There is a related issue on how much work my class will entail for students relative to the workload they have in the other classes they take.  My sense is that it is appropriate to demand more from them than what they are used to.  We'll see how that goes as well.

I don't think micro-lectures are appropriate for narrative content.  Personally, I'm more convincing writing an essay than I am giving a lecture on a subject, since on the latter I don't like to go by a script and sometimes the forethought I've gone through gets omitted when I wing it.  The essays are usually well thought through, and the argument given is coherent.   But it is different doing that with the math.  Then you have to reason it through and I believe talking aloud through that has value above and beyond writing it out.  The only issue I can see is whether having canned PowerPoint can substitute for "writing it out" longhand, both equations and diagrams when doing the voice annotation.
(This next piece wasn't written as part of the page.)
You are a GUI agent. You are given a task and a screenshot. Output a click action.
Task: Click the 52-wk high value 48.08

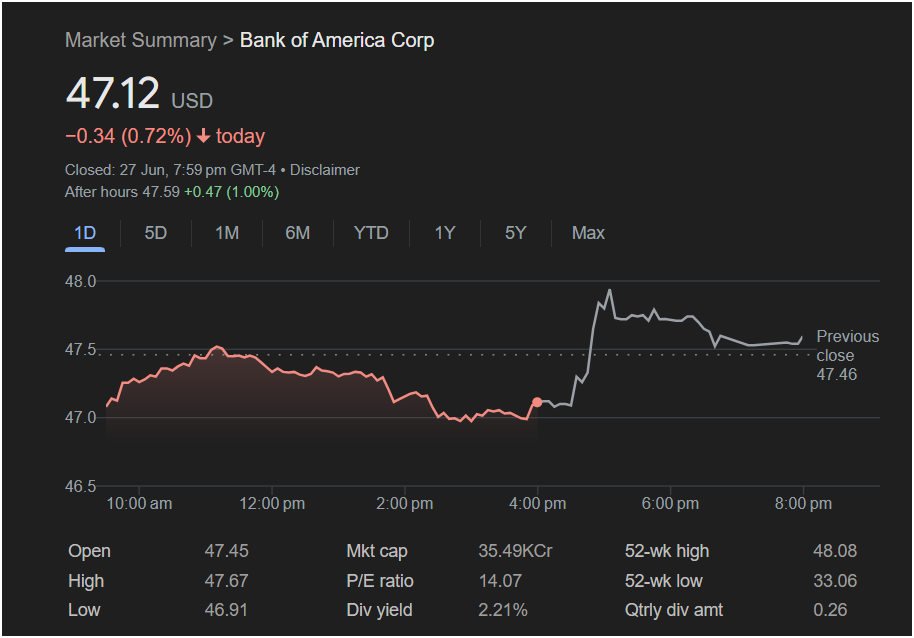pyautogui.click(x=835, y=551)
I have pretty bad hand writing and I haven't practiced hand drawn graphs for a while, so I'm going with the canned approach, in good part because of these limitations.  (Also, I no longer have a Tablet PC at my disposal and while I'm aware there is software now for the iPad to do inking there with a stylus, I'm less sure screen movies will work okay in that environment.)   This is my first stab, at doing such a micro-lecture.  For the equation part I've adopted an approach to chunk the content, white out that part which has not yet been covered and isn't the current focus, and gray out the part that has already been covered.  For the diagrams I've not done this.  Perhaps I need to for future presentations.  I've been using Excel for the diagrams and in this case I already had them constructed from other things I've done so I didn't bother with that sort of chunking in the diagrams.
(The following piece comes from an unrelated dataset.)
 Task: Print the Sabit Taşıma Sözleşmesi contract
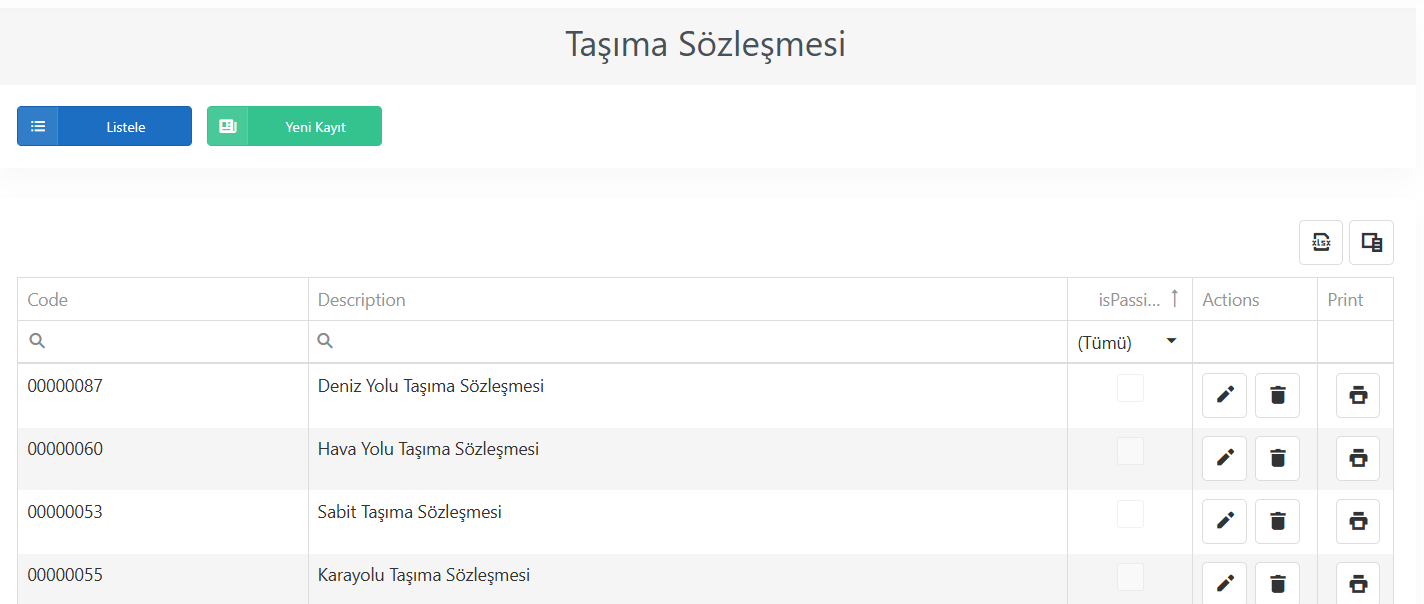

Technically, I'm recording a slideshow in full screen and doing voice over using Snagit.  My home computer has a 16:9 aspect ratio.  I found this useful presentation about how to make the PowerPoint itself into 16:9 aspect ratio.  Doing this means that when you go to slideshow mode there won't be any distortion in the way the presentation looks.  That's a plus.  I'm afraid that if your monitor is in 4:3 aspect ratio, then you can't produce a 16:9 result with a full screen capture, so you must do what I used to do and capture a region that is 16:9 (and thus not use slideshow mode).  In that past I've been wary about full screen captures ending up blurry.  So I was pretty spartan with the content in my slides.  There is a lot of white background.  Perhaps YouTube has gotten better in this respect.  I don't know.  But at least in terms of image quality the result is quite good. The image is sharp even in full screen.  Snagit is a nice product.  It does pretty much what I want.  Since I used to rely on Jing Pro, I'm glad there something with a similar ease of use and functionality in product delivery.  It would be nice if there were a way to pause the recording when in slideshow mode.  One can readily do that with a screen region capture.  Sometimes its useful to stop for a few moments and collect your thoughts about the rest of the presentation.  If there is such a functionality in Snagit, I've yet to learn about it.  If there isn't, I hope TechSmith can put it there in the future.

Let me close with one last point.  There is nothing slick or glitzy in this presentation.  That is my preference.  It helps to convey that I made these.  They aren't generated elsewhere.  I'd be willing to use presentations from colleagues produced in a similar manner to mine and I'd like to see some exchange process occur for that.  Getting their perspective would be valuable and sharing in this manner would make for a community approach to the subject matter, something to be aspired to.  I'd be much less inclined to use one from a publisher where I've got no personal connection to the person making the presentation.  That would make me the servant and the publisher provided content the master. That's not the way I like to teach.